Juiz manda Bradesco retornar ao trabalho bancário adoecido

Da esquerda para a direita: o diretor e o presidente do Sindicato, respectivamente, Celso Ferreira e José Ferreira; o bancário reintegado, Rynaldo Costa Júnior, e o diretor da Secretaria de Saúde, Edelson Figueiredo.

Após 39 anos de serviços prestados ao Bradesco (18/9/1986 a 17/2;/2025), Reynaldo da Costa Júnior foi demitido, mesmo estando doente. Durante o seu tempo de trabalho foi acometido por diversas patologias ocupacionais (Epicondilite, Síndrome do Manguito Rotador e Síndrome do Túnel do Carpo) estando, quando da dispensa, em período de 12 meses de estabilidade após licença por acidente de trabalho para tratamento. A advogada do Jurídico do Sindicato que elaborou a ação foi Natália Xiemenez a Nascimento.

O juíz pontuou ter a perícia comprovado que as doenças estavam relacionadas ao trabalho, e que, por isto, o bancário gozava da garantia de emprego de acidentado.
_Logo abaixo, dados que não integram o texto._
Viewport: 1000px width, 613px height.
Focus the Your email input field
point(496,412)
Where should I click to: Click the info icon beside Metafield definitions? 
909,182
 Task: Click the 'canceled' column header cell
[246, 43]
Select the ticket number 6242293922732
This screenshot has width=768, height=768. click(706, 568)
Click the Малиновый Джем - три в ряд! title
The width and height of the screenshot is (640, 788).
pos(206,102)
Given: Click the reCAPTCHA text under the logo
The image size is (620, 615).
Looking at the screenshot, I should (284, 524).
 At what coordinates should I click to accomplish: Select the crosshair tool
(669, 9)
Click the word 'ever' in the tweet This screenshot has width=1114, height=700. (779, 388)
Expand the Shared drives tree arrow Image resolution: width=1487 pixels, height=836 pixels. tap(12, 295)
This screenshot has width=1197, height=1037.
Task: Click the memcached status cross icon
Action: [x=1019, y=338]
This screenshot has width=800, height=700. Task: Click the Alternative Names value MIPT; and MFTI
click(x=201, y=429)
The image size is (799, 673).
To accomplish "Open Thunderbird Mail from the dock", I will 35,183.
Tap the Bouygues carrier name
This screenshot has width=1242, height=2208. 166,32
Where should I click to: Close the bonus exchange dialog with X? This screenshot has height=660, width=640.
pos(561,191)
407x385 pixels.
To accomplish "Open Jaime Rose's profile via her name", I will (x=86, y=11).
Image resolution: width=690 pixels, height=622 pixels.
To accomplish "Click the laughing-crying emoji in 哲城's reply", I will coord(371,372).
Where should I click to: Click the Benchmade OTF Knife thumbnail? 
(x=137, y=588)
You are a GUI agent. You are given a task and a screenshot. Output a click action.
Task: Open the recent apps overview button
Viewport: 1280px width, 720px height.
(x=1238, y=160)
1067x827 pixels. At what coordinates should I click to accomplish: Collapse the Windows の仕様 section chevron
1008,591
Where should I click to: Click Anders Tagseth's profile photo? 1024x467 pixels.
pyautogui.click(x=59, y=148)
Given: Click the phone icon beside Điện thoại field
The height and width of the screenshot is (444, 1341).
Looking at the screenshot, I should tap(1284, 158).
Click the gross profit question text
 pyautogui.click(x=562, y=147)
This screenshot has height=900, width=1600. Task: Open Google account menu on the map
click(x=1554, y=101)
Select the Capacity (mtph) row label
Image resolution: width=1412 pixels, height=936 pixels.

A sentença baseou-se em laudos médicos da perícia e exames que ajudaram o magistrado a forma sua opinião.

“As conclusões periciais são contundentes. Após minuciosa análise clínica e documental, a perita constatou o nexo de concausalidade em grau acentuado. Em que pese a etiologia multicausal, formada por patologias, fatores laborais (risco ergonômico da atividade) e extralaborais (idade, fator degenerativo), a Expert apurou que o trabalho foi o fator determinante para o agravamento do quadro, atribuindo à atividade a responsabilidade por 75% dos danos identificados”, afirma em seu despacho.

Acrescentou que pelo que foi exposto ficou demonstrado que, no ato da demissão, o autor possuía redução funcional e não gozava de plena saúde ocupacional. “Neste sentido, a dispensa de empregado cujas patologias guardam relação com o trabalho afronta o ordenamento jurídico”, afirmou.

Decidiu pela procedência da ação determinando a reintegração imediata do bancário, em função com sua incapacidade física. “Por via de consequência, condeno a ré a contabilizar o período de afastamento para efetivo tempo de serviço, bem como proceder ao pagamento dos salários vencidos e vincendos e das vantagens normativas (auxílio-refeição, auxílio alimentação e PLR), além de férias, gratificação natalina e depósitos de FGTS, devidos desde o afastamento até a efetiva reintegração. Determino, outrossim, o restabelecimento imediato do plano de saúde nas mesmas condições anteriormente vigentes”, afirmou na sentença.